In 2012, the PTB had invited companies to prequalify to design, build, finance and operate the hospital. The planned hospital, which was to be a collaboration between the PTB and the Health Ministry, was to be located on the site of the existing physical medicine and rehabilitation hospital in the Al-Andalus area of Kuwait city. Plans for the hospital were for it to contain 500 beds and cover a total area of 271,800 square metres.

Under the proposed PPP agreement, Kuwait’s Health Ministry was to enter into a contract to operate the hospital for approximately 25 years.
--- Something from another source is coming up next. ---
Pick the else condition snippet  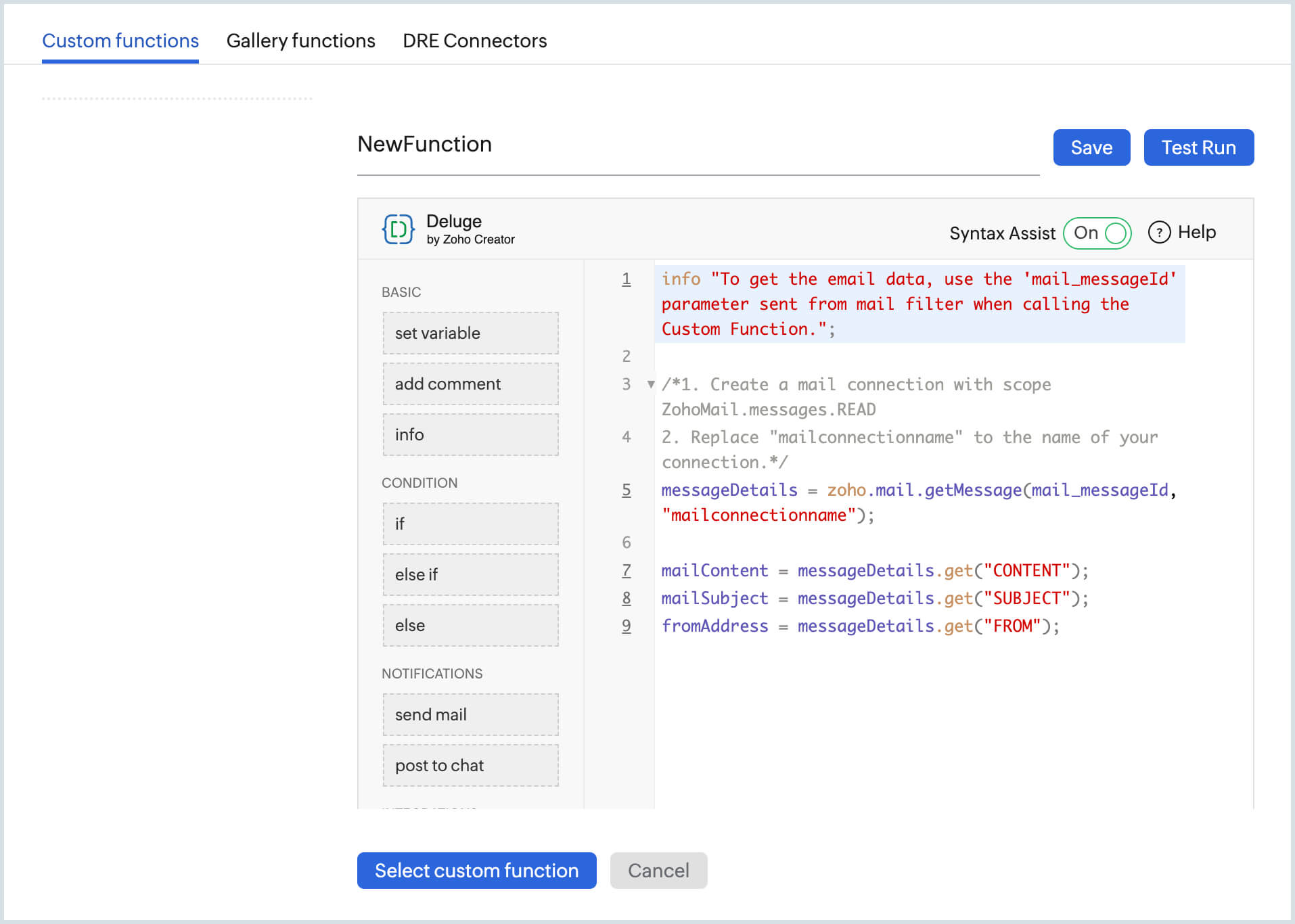tap(470, 625)
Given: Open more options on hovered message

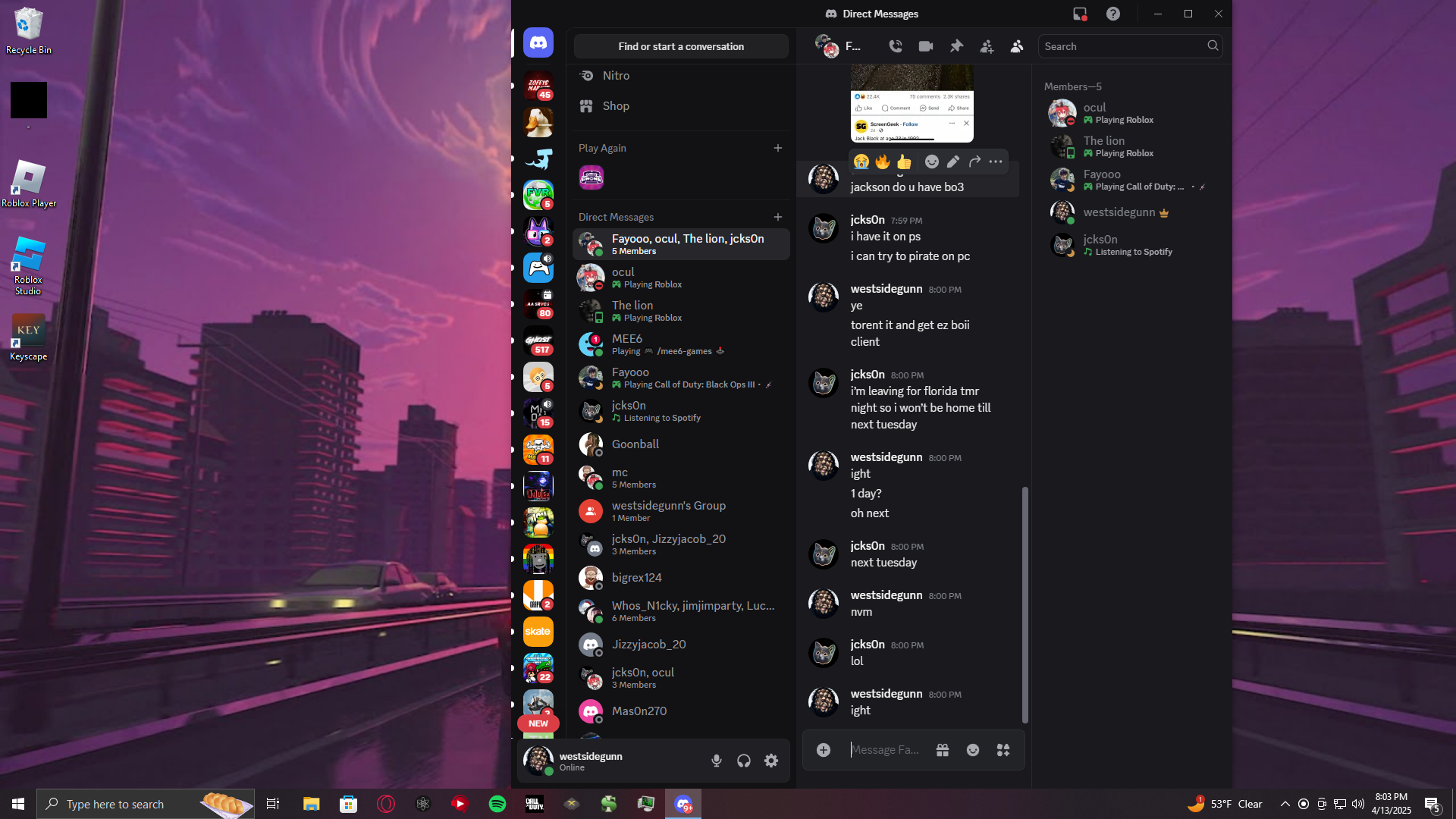Looking at the screenshot, I should 996,162.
In March 2011, UK consultancy firm PricewaterhouseCoopers (PwC) was awarded a ($1.8m) transaction advisory contract for the hospital project.

The move is the latest blow to Kuwait’s development plans, which hinge on attracting greater private sector involvement in the economy. The country’s first public-private partnership, the Al-Zour North independent power and water scheme, has yet to achieve financial completion almost a year after the project was first mooted due to political opposition.

Four other large privatisation projects in Kuwait were also put on hold earlier this year after the Communications Ministry ordered a review of the plans while it considered bringing them back under government ownership.

The schemes include the PPPs to develop the Kuwait rail and metro projects, and PPP contracts to part-privatise the Public Post Office and communications network. The Partnerships Technical Bureau, the government body created to push forward Kuwait’s PPP plans, has stopped work on the four schemes while the Communications Ministry reviews whether they should be procured as PPPs or developed through direct government procurement. Advisers working with the PTB on the four schemes also were suspended.